Supplied records:
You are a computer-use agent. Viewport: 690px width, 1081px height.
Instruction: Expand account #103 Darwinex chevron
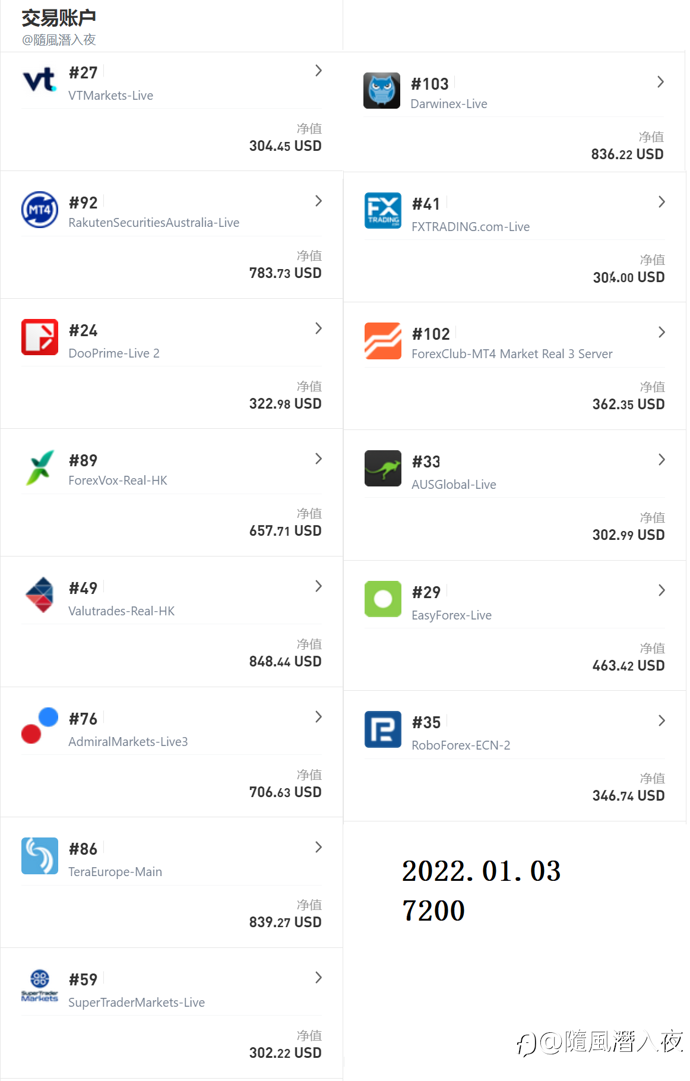tap(661, 82)
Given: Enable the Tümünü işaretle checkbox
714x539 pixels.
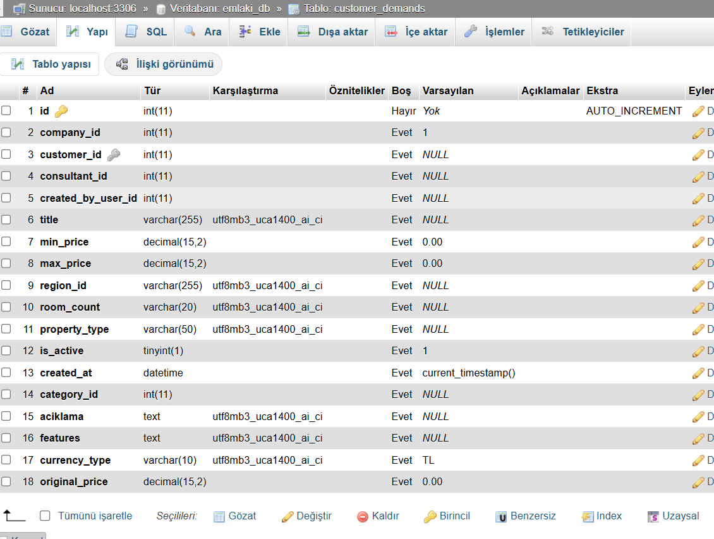Looking at the screenshot, I should [x=45, y=516].

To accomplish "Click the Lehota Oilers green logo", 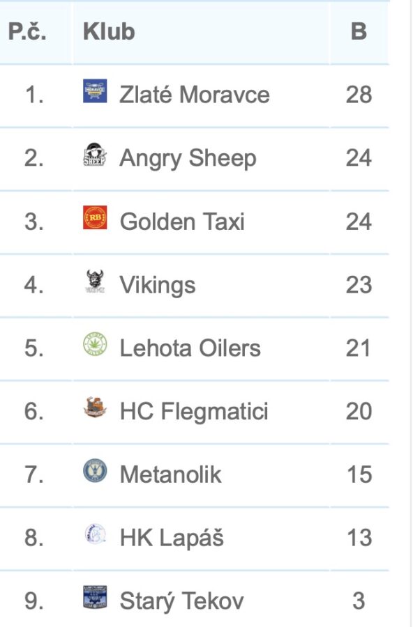I will [95, 344].
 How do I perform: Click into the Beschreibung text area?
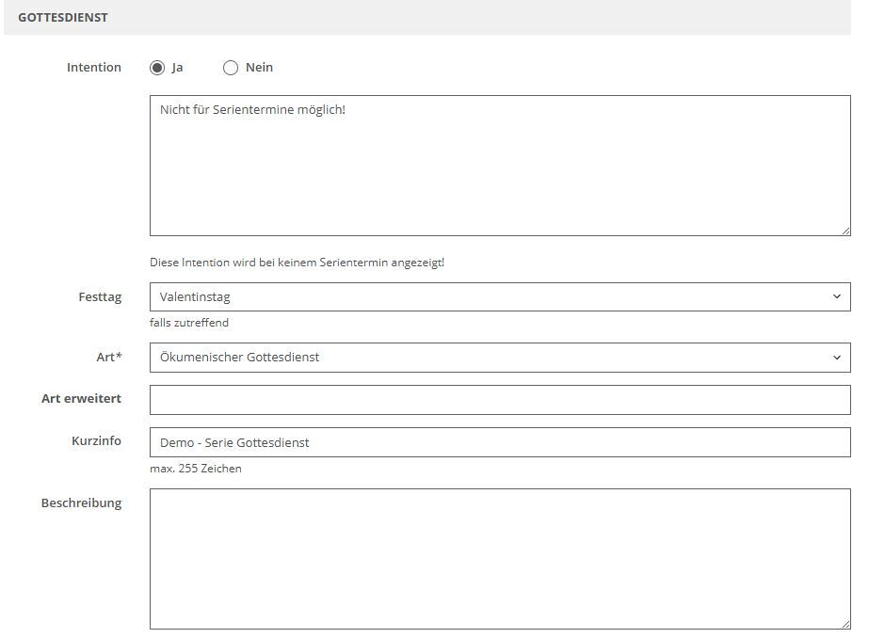(499, 558)
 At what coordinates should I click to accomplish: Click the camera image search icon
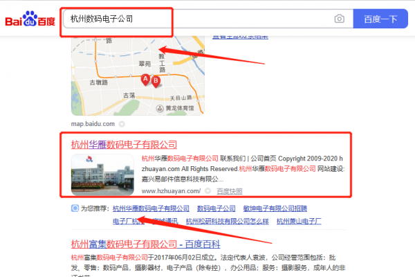point(340,19)
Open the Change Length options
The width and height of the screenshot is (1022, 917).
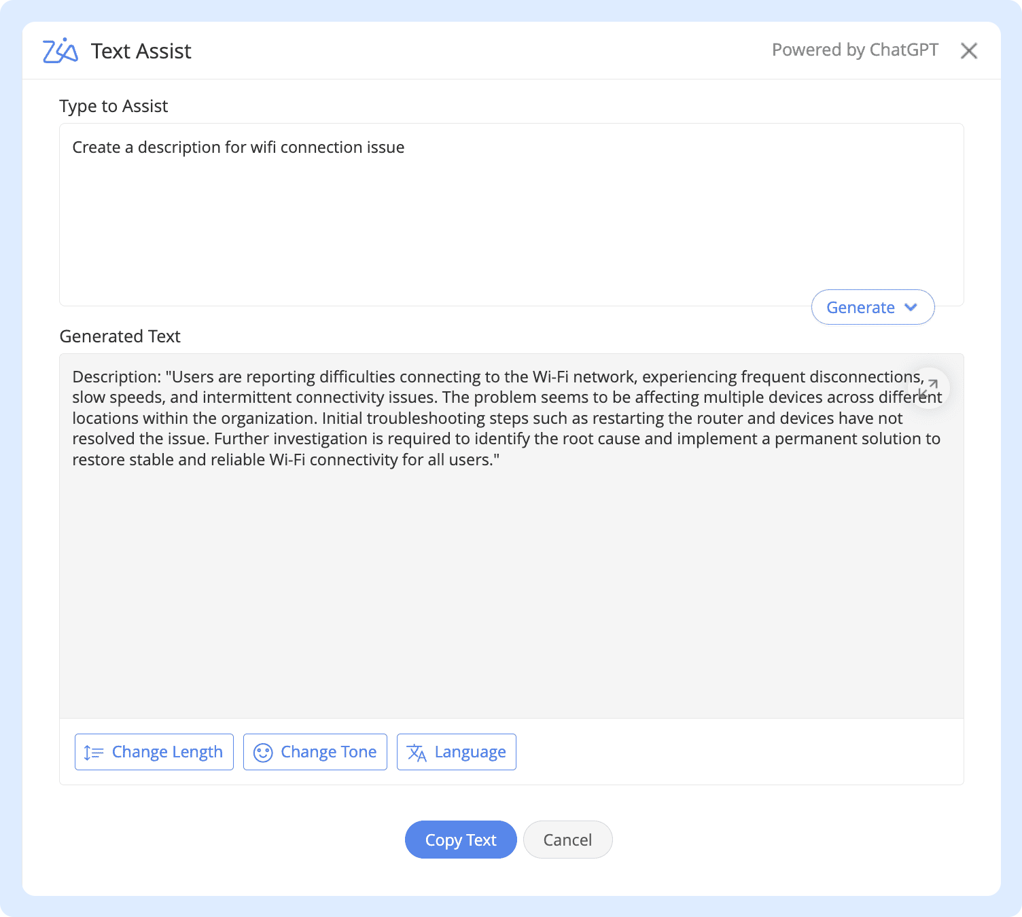[154, 752]
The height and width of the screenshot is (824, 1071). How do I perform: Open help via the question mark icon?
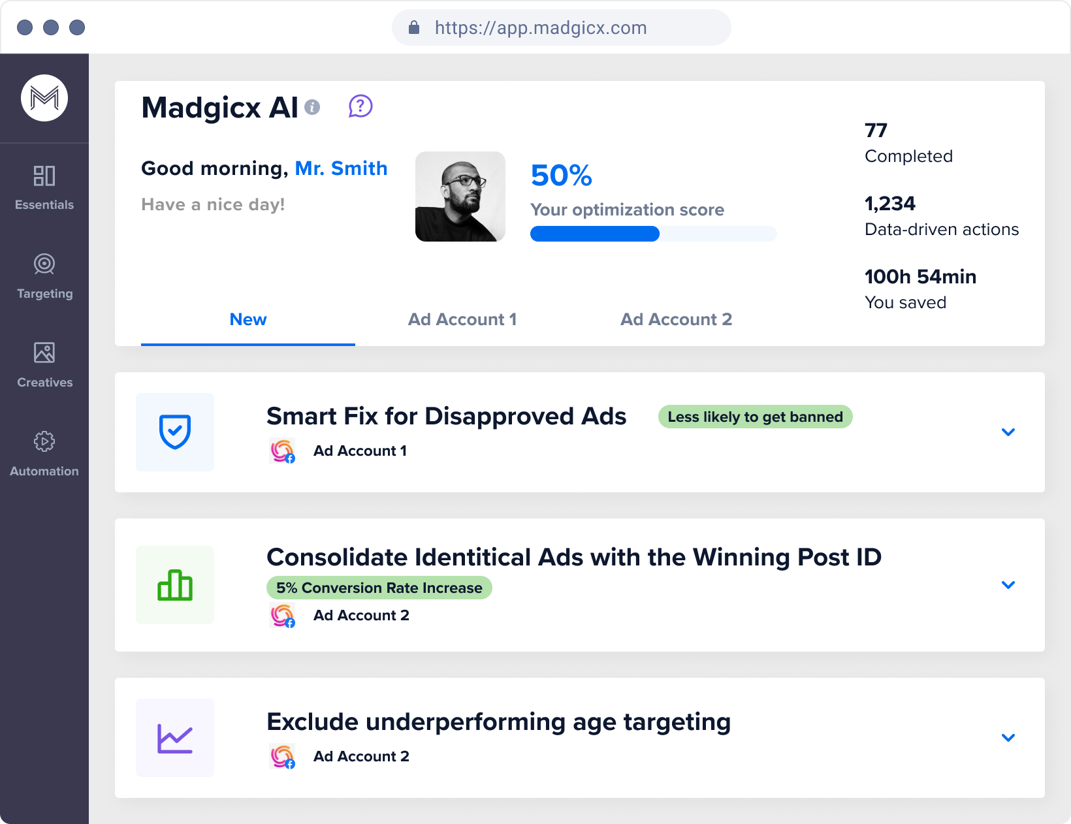pyautogui.click(x=358, y=106)
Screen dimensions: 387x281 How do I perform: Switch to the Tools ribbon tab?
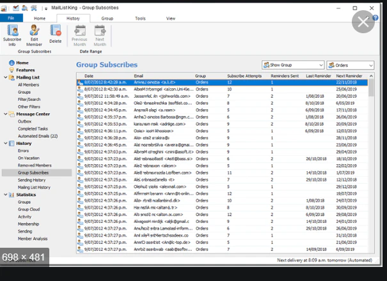[140, 19]
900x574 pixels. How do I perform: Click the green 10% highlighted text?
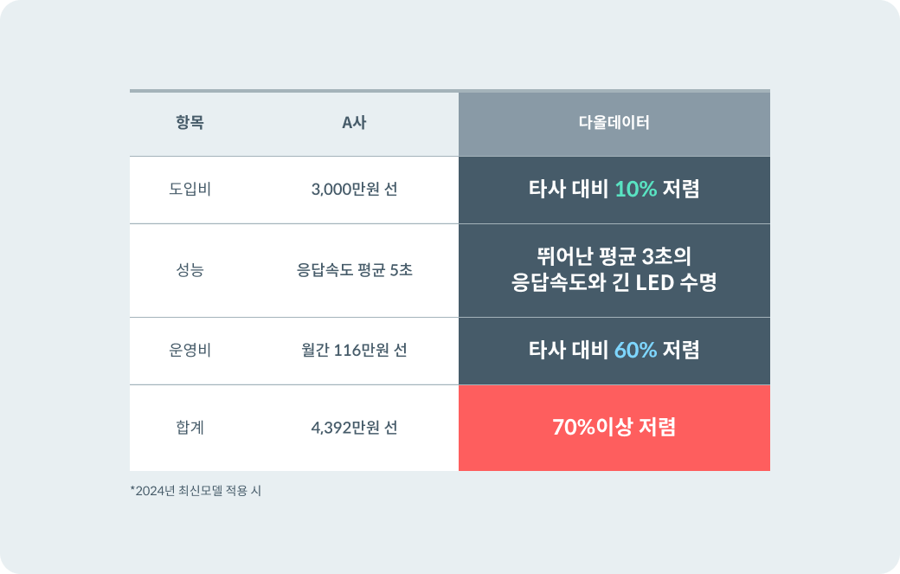pos(636,190)
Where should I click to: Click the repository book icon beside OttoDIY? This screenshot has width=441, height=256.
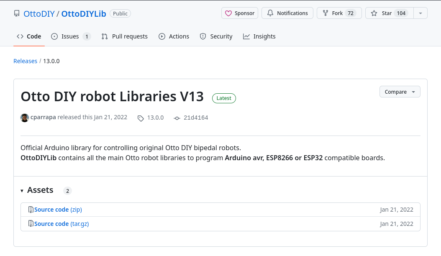coord(17,13)
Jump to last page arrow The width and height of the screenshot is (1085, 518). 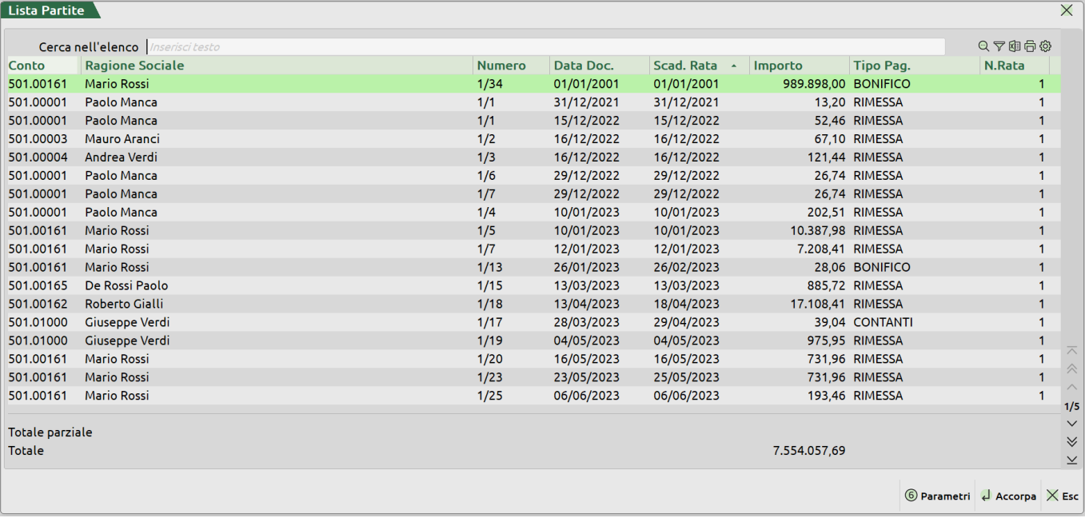point(1072,460)
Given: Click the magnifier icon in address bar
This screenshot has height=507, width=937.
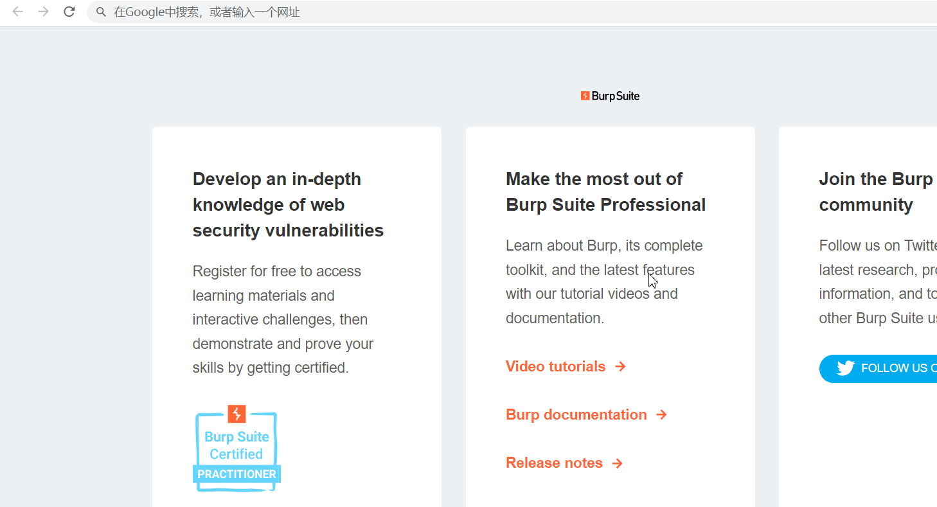Looking at the screenshot, I should click(x=101, y=12).
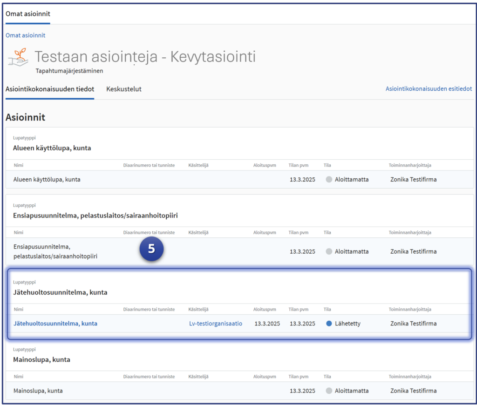Click Ensiapusuunnitelma row name text
The height and width of the screenshot is (405, 477).
click(55, 251)
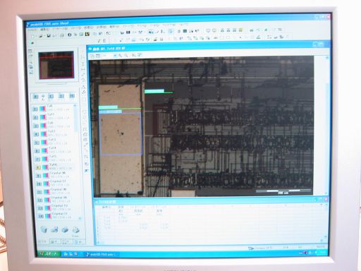This screenshot has height=271, width=361.
Task: Toggle the box icon beside Crystal 06 entry
Action: point(39,176)
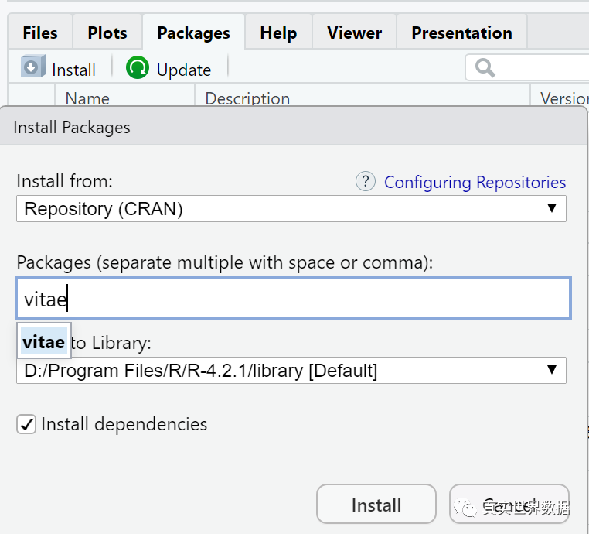Open the Plots tab
Screen dimensions: 589x534
pos(107,33)
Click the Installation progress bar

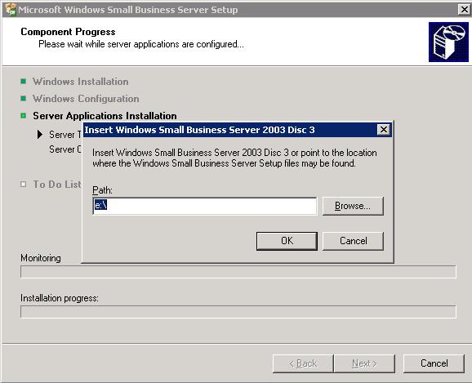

Exercise instructions: Lines containing the word "Given" must be found in the data above and copied.

Answer to this task:
Given: Enable the Tümünü işaretle checkbox
Given: Click the magnifier icon in address bar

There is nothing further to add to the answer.